Из антологии Евгения Евтушенко «Десять веков русской поэзии»
shadow
Если бы Николай Туроверов оказался сейчас в родной станице, то он, корниловец и врангелевец, весьма бы заугрюмел от таких названий улиц, как Пионерская, Комсомольская, Орджоникидзе, и, может, единственным его утешением стало бы то, что герои Ледяного похода не видят этого торжества врагов попранного донского казачества. Однако тут же он с удивлением заметил бы вовсе не красное знамя над зданием, похожим на прежнее станичное правление, а старого своего знакомца – оживший триколор. А уж оглядевшись, ухватил бы не верящим себе глазом и красные лампасы, и казачьи фуражки набекрень с буйными чубами, выбивающимися из-под лакированных козырьков, и витые плетки в руках… И зашел бы в ухоженный войсковой собор и в дом атамана Платова, чьи конники в заломленных косматых папахах, не вынимая сапог из стремян, требовали когда-то в Париже чарку вина прямо с седел: «Быстро! Быстро!», тем самым навеки введя во французский да и в мировой обиход русское словечко для спешливого чревоугодного заведения – «бистро».

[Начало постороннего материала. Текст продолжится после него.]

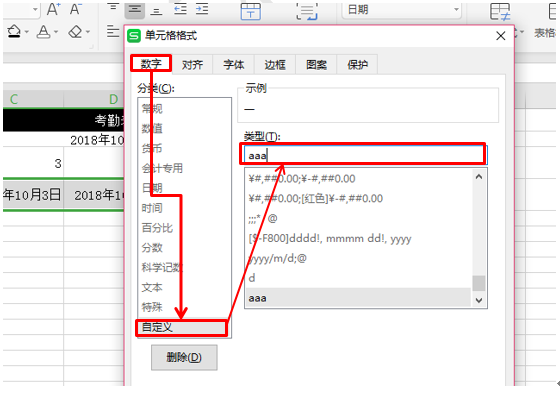Click the increase font size icon

[53, 9]
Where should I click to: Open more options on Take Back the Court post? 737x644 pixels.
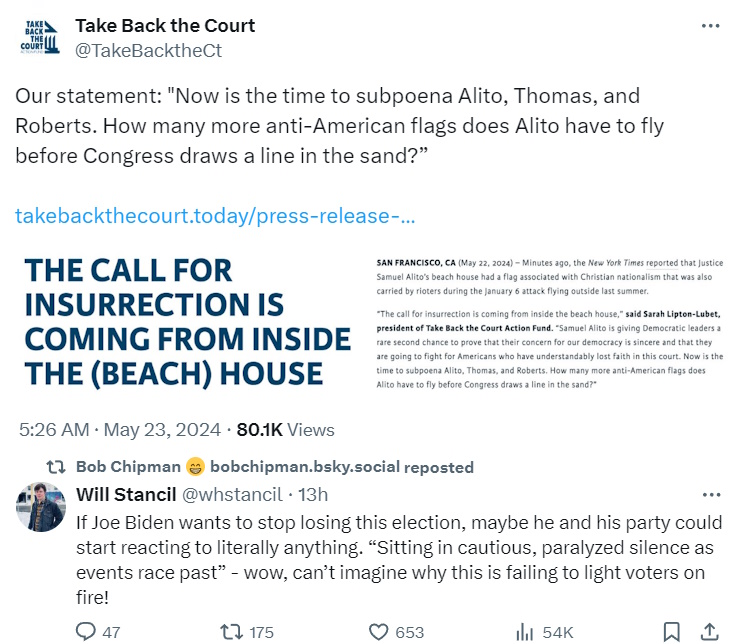point(709,26)
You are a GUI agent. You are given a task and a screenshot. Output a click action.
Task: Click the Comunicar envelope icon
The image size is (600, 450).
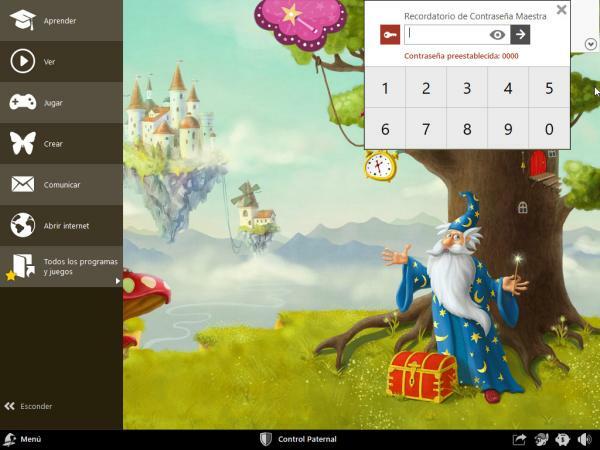click(22, 185)
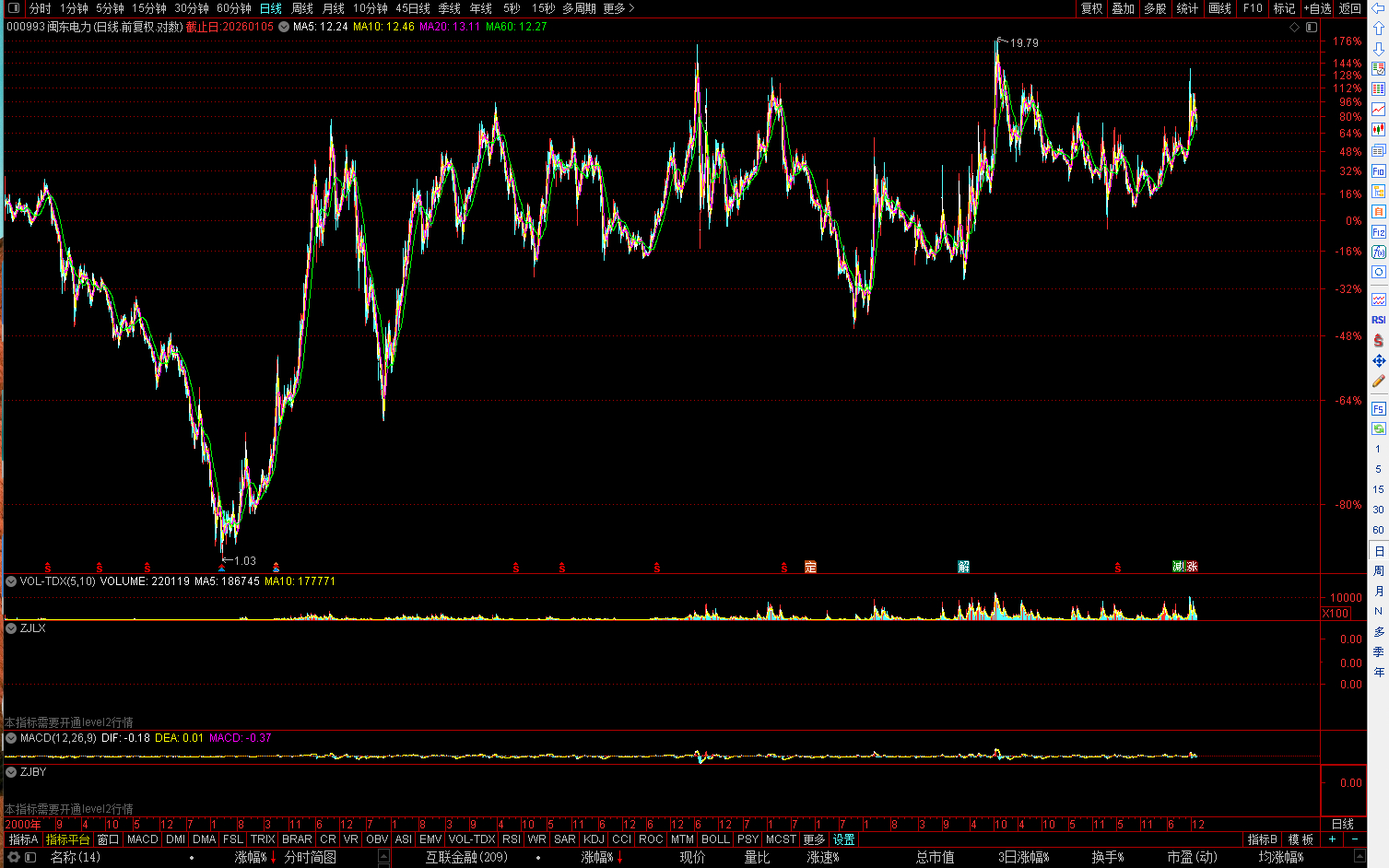Toggle side panel icon beside diamond marker
Image resolution: width=1389 pixels, height=868 pixels.
1311,27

Туроверов, хорунжий лейб-гвардии Атаманского полка, затем подъесаул Донского корпуса, не убитый, хотя и поцарапанный изрядно в трех войнах – германской, гражданской и весьма туманной «африканской», стал, по утвердившемуся в эмиграции меткому выражению, «Бояном казачества». Автор пяти сборников стихов, он удостоился похвалы Георгия Адамовича, отметившего его пластический дар, «его способность округлять, оканчивать, отделывать без манерности, – одним словом, его чутье художника».

Туроверовское обожание всего казаческого мне генетически близко, хотя и с одной существенной поправкой – далеко не всего.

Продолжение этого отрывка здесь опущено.